Text block -

- Opening Delimiter -

University of Minnesota Expands its Expertise in Dermatopathology

August 2018


“As dermatopathologists, our primary clients are dermatologists, and they are very sophisticated clinicians," says Alessio Giubellino, a dermatopathologist who joined the LMP faculty last summer. "Dermatologists know a lot about dermatopathology because it’s part of their training.” Giubellino observed that in their reports dermatopathologists try to include details that can help dermatologists understand the pathology and likely course of a lesion.

An LMP assistant professor, Giubellino is one of three dermatopathologists at the U. Dermatology assistant professors Daniel Miller and Kevin Gaddis--both fellowship-trained dermatopathologists--in partnership with Giubellino represent an expanding clinical expertise in the field. 

The demand for expertise in dermatopathology is growing. The recent addition of six new dermatologists in the U's Department of Dermatology, which includes specialists in melanoma and pigmentation disorders, "will really expand the types of cases we see," Miller said.

Giubellino concurs. The group reviews cases from MHealth and Fairview Health Services hospitals and are receiving more consultation and second opinion requests from outside clinics. Giubellino said “We often sit with residents in pathology and examine the slides together. We discuss the histopathology finding of the lesion and, if necessary, order ancillary tests.”


If you have questions about how to refer a consult to our University of Minnesota Physicians Outreach Laboratories or about pricing, contact Laura Funches at 612-625-3949 or at or contact Giubellino, Miller, or Gaddis directly (see sidebars). A large part of the University’s dermatology practice is skin cancer. “We see a lot of melanoma and non-melanoma skin cancer cases here,” Miller said. With the new dermatology clinicians, one of whom is melanoma and pigmented tissues expert who will work in a multidisciplinary clinic with oncology, “we expect to see not only an increase in case volume but in second opinion requests as well.”

- Closing Delimiter -

Activity list -
[A] Reproduce word for word the part of the dermatopathology article that begins with the words containing "August 2018" and ends with "in the field.".
[B] According to the dermatopathology article, how many new dermatologists were recently added to the U's Department of Dermatology?
[C] Carry on the dermatopathology article from its last sentence.

Records supplied -

- Opening Delimiter -

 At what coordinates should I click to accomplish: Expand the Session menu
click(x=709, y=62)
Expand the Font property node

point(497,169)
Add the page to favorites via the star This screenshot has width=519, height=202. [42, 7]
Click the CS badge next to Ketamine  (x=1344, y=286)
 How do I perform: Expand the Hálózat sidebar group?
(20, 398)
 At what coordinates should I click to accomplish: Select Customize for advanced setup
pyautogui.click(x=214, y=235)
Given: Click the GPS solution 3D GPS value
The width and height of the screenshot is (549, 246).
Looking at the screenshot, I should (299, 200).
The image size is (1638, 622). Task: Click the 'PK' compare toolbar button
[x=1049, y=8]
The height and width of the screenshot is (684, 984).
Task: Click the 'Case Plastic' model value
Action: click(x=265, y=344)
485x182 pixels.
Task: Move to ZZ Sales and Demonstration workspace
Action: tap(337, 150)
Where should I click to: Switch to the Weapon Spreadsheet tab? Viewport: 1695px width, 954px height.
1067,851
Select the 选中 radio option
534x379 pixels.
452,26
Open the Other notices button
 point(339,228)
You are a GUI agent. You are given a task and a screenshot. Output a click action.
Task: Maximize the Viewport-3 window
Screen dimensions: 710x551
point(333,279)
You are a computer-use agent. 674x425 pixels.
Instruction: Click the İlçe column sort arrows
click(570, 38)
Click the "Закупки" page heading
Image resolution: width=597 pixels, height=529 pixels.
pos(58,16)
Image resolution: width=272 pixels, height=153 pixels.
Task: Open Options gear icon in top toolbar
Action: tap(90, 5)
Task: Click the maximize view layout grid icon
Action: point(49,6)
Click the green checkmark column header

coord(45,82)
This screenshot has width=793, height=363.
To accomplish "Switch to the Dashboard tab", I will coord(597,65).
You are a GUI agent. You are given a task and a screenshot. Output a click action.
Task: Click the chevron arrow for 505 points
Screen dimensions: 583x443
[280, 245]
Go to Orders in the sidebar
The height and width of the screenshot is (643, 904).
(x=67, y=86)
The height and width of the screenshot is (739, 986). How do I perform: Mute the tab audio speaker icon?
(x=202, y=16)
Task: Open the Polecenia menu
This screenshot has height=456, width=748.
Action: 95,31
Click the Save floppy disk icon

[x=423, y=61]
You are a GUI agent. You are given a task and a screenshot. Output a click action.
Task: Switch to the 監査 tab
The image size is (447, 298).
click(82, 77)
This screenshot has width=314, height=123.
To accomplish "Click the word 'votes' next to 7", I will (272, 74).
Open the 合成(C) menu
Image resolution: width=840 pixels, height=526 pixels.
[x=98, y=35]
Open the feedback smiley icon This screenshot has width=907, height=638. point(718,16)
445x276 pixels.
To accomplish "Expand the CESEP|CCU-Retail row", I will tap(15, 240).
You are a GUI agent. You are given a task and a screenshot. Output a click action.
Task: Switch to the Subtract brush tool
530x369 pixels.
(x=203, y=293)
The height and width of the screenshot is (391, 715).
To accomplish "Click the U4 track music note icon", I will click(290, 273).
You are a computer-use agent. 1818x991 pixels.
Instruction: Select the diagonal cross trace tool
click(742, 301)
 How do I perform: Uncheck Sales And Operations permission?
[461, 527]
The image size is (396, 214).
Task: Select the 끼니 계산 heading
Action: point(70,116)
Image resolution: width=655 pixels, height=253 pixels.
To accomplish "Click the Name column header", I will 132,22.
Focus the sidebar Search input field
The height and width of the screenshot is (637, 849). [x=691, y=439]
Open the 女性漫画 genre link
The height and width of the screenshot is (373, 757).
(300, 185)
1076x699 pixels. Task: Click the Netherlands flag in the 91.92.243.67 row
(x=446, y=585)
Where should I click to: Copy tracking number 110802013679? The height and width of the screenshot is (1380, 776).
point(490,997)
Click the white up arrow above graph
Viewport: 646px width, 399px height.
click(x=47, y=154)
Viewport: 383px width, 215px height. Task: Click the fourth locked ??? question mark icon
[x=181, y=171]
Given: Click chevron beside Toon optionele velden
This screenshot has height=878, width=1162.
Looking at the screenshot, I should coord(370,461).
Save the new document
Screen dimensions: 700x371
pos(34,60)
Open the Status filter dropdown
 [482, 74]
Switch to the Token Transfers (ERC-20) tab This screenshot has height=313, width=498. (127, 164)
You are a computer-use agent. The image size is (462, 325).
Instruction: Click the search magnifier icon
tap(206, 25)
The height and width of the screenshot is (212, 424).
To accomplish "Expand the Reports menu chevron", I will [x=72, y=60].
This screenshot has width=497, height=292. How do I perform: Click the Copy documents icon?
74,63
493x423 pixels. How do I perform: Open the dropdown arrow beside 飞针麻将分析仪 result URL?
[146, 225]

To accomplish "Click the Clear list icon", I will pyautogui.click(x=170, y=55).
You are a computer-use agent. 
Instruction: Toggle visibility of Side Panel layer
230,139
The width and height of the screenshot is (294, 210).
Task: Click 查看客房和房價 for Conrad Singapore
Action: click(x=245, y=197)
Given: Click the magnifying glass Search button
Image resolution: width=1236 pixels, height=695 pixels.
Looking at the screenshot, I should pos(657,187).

- Closing Delimiter -

Answers to the exercise -
[A]
August 2018


“As dermatopathologists, our primary clients are dermatologists, and they are very sophisticated clinicians," says Alessio Giubellino, a dermatopathologist who joined the LMP faculty last summer. "Dermatologists know a lot about dermatopathology because it’s part of their training.” Giubellino observed that in their reports dermatopathologists try to include details that can help dermatologists understand the pathology and likely course of a lesion.

An LMP assistant professor, Giubellino is one of three dermatopathologists at the U. Dermatology assistant professors Daniel Miller and Kevin Gaddis--both fellowship-trained dermatopathologists--in partnership with Giubellino represent an expanding clinical expertise in the field.

[B] Six

[C]
The incidence rate of melanoma has risen by more than 50 percent over the past decade. Melanoma is an active clinical and research focus for both Giubellino and Miller. “Melanoma and melanocytic lesions are a large part of our practice,” Giubellino said. “Melanocytic lesions are sent to us for histopathologic evaluation. Now, with more advanced technical capabilities, we are able to arrive at a diagnosis earlier than ever before.” Histopathology remains the “gold standard” for diagnosing melanoma, but molecular biomarkers are making inroads. Ancillary studies may involve immunohistochemistry or molecular analysis in difficult cases.

Miller and Gaddis are also building high-level expertise in complex inflammatory skin diseases where dermatology and rheumatology overlap. “For challenging inflammation diseases in skin we can be an excellent resource for people, especially surgical pathologists, who may not have access to a dermpath subspecialty,” Miller said.

One of the group’s new technical capabilities is a fully operational direct immunofluorescence (DIF) lab, an especially valuable assay for autoimmune blistering diseases, which are becoming more common. “People are sending samples because they don’t have DIF capability,” Miller said. Giubellino added that samples can be sent by dermatologists but also by in-patient facilities and family practitioners.